Okay, I'm back, looking to buy.

I'm looking at the Frontier and the Radian but the pics make me nervous. The leg buckles look like they are so short, barely any room for a dupa (butt) and thighs.

If you have one of these seats, what is the distance from the back of the seat to the buckle so I can compare it to the Marathon we have? You know, in your copious spare time where you just love measuring things for strangers on the internet









Yesterday DD was having hysterics about buckling the car seat







My parents actually gave us money for a seat, they were so upset.

ETA: I found a measurement for 'seat depth' on the Frontier of 13", I hope that is what I am looking for? Don't see any info on the Radian. ETA 2: Radian looks to be 13" too. Can anyone confirm?

V


----------



## chickabiddy (Jan 30, 2004)

All carseats made since 2002 have LATCH, so that shouldn't enter into the buying process. (Plus, LATCH is no safer than seatbelts, and a 40# child will need a seatbelt install in some cars anyhow.)

I would recommend the Frontier over the Radian unless you plan to rear-face. The Frontier has a much taller harness, which will mean it lasts years longer.


----------



## Minxie (Apr 15, 2008)

Quote:


Originally Posted by *Violet2* 
If you have one of these seats, what is the distance from the back of the seat to the buckle so I can compare it to the Marathon we have? You know, in your copious spare time where you just love measuring things for strangers on the internet









We have the Frontier and there are three slots for the bottom buckle. The buckle comes up about 6 inches. The slots are at 6, 7.5 and 9.5 inches (approximately). HTH


----------



## Violet2 (Apr 26, 2007)

Thank you mommas! You were all such a great help.







This was kind of overwhelming--there are too many car seats out there!

We went with the Frontier. Crossing fingers it's a good fit for DD.

V


----------

Data block>

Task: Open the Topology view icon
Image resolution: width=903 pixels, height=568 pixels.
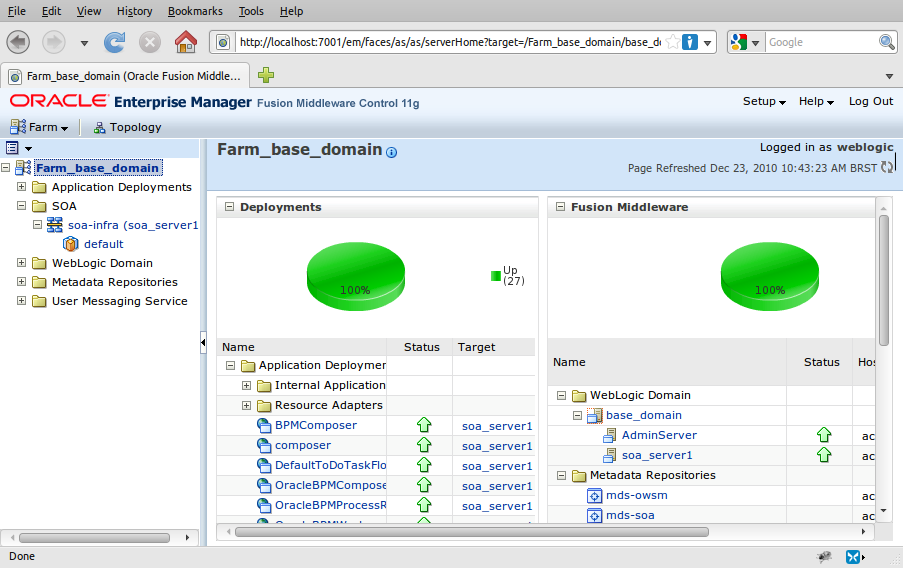Action: pyautogui.click(x=100, y=127)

Written problem> From the car seat thread above, return everything from "## chickabiddy (Jan" down to "lasts years longer.", copied word for word.

Output for this exercise>
## chickabiddy (Jan 30, 2004)

All carseats made since 2002 have LATCH, so that shouldn't enter into the buying process. (Plus, LATCH is no safer than seatbelts, and a 40# child will need a seatbelt install in some cars anyhow.)

I would recommend the Frontier over the Radian unless you plan to rear-face. The Frontier has a much taller harness, which will mean it lasts years longer.